= Gunspinning =

Twirling a handgun using the trigger guard

Gunspinning refers to the Old West tradition and Hollywood legend of a cowboy gunslinger twirling his handgun around his trigger finger. Gunspinning is a Western Art such as trick roping, and is sometimes referred as gunplay, gun artistry, fancy gun handling or gun twirling, though there isn’t an official competition. World Champions have been determined based on a performers skill and artistry. Former World Champions in this Western Art form include Rider Kiesner, Howard Darby, Rudy Uresti and Will Roberts. Gunspinning is seen in many classic TV and film Westerns, such as Shane and The Good, the Bad and the Ugly.

The majority of gunspinning is seen as a precursor to putting the gun back in its holster.
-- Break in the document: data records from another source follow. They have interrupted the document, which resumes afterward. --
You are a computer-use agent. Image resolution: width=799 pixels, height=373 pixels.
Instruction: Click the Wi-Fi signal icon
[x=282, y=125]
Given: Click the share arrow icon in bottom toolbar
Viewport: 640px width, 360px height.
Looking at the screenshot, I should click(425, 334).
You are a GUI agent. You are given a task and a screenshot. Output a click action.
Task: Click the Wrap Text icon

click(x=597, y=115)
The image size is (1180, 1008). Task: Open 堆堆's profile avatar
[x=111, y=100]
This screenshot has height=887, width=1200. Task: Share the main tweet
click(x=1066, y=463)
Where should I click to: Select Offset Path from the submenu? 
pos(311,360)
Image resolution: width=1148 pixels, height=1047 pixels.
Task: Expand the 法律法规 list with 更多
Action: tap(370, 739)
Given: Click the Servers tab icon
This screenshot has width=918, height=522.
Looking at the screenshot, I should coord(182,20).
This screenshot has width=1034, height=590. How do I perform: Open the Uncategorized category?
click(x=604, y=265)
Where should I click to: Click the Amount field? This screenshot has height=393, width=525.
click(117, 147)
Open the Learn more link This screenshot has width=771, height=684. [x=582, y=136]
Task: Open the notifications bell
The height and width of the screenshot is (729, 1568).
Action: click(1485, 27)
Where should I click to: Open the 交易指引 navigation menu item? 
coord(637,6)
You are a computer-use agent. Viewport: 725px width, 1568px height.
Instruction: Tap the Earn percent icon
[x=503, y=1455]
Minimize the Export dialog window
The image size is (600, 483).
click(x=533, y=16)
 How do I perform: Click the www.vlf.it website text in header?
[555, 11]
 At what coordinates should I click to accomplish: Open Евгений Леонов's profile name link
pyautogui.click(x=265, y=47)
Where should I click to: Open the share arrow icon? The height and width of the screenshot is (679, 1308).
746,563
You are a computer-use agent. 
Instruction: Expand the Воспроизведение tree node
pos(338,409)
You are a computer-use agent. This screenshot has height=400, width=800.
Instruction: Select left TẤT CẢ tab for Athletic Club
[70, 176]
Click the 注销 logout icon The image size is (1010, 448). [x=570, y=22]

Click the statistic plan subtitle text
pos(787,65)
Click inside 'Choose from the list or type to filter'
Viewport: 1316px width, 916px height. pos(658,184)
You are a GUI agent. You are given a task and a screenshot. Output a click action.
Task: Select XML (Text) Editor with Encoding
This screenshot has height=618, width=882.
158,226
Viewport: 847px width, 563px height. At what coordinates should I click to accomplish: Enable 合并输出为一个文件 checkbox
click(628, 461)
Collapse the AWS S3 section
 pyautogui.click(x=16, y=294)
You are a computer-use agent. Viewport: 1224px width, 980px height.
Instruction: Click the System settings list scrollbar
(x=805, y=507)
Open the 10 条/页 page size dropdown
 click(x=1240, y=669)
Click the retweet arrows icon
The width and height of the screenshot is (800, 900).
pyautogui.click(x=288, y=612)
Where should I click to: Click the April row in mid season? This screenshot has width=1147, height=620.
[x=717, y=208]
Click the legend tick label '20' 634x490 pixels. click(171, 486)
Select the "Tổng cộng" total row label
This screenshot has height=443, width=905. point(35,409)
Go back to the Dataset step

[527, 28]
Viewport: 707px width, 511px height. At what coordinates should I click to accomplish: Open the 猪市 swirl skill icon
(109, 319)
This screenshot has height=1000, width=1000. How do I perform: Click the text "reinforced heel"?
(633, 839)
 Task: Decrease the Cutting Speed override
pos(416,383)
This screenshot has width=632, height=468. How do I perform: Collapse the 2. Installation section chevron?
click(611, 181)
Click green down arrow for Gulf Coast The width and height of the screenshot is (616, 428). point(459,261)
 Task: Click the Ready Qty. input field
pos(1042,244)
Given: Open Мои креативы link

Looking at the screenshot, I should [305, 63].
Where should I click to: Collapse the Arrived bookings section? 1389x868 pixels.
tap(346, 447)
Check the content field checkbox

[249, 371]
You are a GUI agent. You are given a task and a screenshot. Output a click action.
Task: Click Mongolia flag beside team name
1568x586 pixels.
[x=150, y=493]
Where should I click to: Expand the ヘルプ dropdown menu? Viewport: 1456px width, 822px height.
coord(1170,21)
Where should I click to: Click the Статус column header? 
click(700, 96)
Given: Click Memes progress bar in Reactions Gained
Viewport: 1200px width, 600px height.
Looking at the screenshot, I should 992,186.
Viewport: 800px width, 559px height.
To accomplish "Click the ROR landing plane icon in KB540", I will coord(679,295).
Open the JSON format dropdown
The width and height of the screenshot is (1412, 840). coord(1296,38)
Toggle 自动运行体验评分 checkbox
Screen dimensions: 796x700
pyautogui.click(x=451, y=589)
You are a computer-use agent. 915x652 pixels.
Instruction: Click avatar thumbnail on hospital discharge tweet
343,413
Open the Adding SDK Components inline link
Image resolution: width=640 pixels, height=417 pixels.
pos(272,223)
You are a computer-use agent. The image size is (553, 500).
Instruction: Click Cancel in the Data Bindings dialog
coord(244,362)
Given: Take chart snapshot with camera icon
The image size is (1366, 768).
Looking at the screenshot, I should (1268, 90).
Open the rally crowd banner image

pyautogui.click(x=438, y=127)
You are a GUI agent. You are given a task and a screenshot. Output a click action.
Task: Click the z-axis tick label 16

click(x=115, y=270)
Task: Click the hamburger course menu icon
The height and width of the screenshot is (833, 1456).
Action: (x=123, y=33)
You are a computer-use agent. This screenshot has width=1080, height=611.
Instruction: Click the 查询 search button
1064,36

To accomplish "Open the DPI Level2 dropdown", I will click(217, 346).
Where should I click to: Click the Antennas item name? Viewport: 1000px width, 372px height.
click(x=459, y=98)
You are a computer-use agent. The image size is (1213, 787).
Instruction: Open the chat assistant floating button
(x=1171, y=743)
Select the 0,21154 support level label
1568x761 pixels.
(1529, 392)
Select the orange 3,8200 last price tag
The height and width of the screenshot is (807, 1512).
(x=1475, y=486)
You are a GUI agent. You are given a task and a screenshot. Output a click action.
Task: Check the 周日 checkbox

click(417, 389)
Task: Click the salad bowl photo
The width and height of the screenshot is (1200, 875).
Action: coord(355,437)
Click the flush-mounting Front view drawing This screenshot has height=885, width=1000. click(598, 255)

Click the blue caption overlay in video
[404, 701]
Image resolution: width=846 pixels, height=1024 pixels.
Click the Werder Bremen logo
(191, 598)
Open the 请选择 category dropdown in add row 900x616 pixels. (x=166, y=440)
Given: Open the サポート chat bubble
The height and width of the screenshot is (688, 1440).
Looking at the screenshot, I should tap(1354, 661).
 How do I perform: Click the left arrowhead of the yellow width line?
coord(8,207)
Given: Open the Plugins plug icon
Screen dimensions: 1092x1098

It may be used as a flashy ending to a trick shot, or just to impress or intimidate an opponent.

==Notable examples==
Some modern day Western performers and actors such as Dony Robert and Joey Rocketshoes Dillon can spin guns in each hand, and even incorporate juggling and tosses over the shoulders and around the body. Dillon is a multiple world champion at this craft.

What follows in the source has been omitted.